Introduction: Triple Negative Breast Cancer (TNBC) is the only type of breast cancer for which no specific targeted therapy, it presents drug resistance to targeted therapies of hormomal therapy, HER2-targeting therapy and chemical treatment. At present, due to patient of TNBC suffered with drug resistance, there are no beneficial human cancer models to screening anti-cancer drug in vivo. In this study, we performed TNBC tissues from patients were used for a long-term expansion by using self-proliferating organoids to test drugs in ex vivo.

Methods Triple-negative breast cancer (TNBC) tissues from patients were cut and digested with the human tumor dissociation kit. The digested pellet was resuspended in cold Matrigel and 50μl drops of Matrigel-Cell suspension were allowed to solidify on prewarmed 24-well culture plates at 37°C for 10 min. Upon completed solidification, cytokines and OAD12 medium was added advanced DMEM/F12 medium, the organoids were cultured at 37°C, 5% CO2 incubators. Medium was replaced every 1-2 weeks and TNBC organoids were passaged every 1-3 weeks. For immunofluorescence assay, TNBC organoids were fixed with 2% formaldehyde for 30 min, and then incubated with antibodies. For counting the percentage of tumoroids, four markers of CD44, CD24, CD133 and CD338 were used to identify tumoroids. IC50 of alazoparib (target PARP), ribociclib (CDK4/6) and SNX-2112 (Hsp90) were used for drug sensitivity screens through CCK-8 assay.

Results For establishing a living TNBCs tissues from patients, tissue samples were operated to isolate cells through mechanical and enzymatic digestion. Digested cells were resuspended with BME drops and seeded into organoid culture medium with various factors. The results showed that TNBC organoids were generated efficiently as well as term expansion over 10 passages. For testing whether TNBC organoids match the cutting TNBC tissues type, we performed a classical combined (CD44+; CD24-; CD133+; CD338-) markers in the tumoroids through immunofluorescence staining, the results showed that CD44 and CD133 were highly expressed in TNBC organoids and in the corresponding tissues. In addition, the flow cytometry assay was used to detect expression of positive, it showed that positive rates of tumoroids expressed up to 80%. In order to test TNBC tumoroids as functional in vitro cultured, talazoparib (target PARP), ribociclib (CDK4/6) and SNX-2112 (Hsp90) were used for drug sensitivity screens. The results indicated an effective response to 3 drugs yielding a single IC50. The tumoroids were sensitive to 3 drugs inhibiting PARP, CDK4/6 and Hsp90 signaling pathway, respectively.
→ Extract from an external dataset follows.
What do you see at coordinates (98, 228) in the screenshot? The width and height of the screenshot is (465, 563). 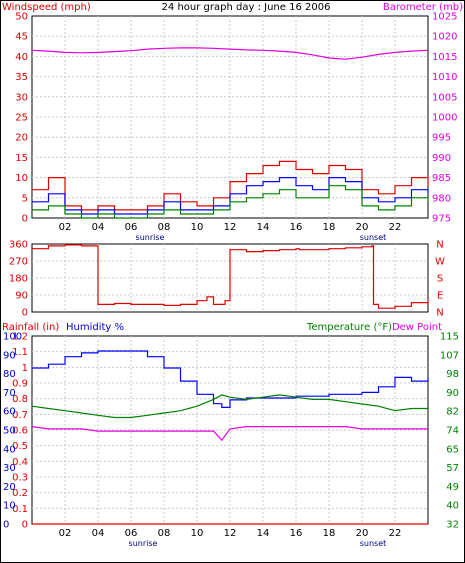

Conclusions In this study, we reveal a novel culture system of living TNBC organoids. Described TNBC organoids are available for clinical treatment of drug sensitivity. It may provide a novel of drugs testing for anti-TNBC therapy in ex vivo.

Citation Format: Malin Hong, Lin Gao, Wenlong Hu, Junying Qiu, Zheng Peng, Wenbin Zhou, Chang Zou. A living biobank of triple-negative breast cancer organoids for screening drug sensitivity [abstract]. In: Proceedings of the American Association for Cancer Research Annual Meeting 2019; 2019 Mar 29-Apr 3; Atlanta, GA. Philadelphia (PA): AACR; Cancer Res 2019;79(13 Suppl):Abstract nr 43.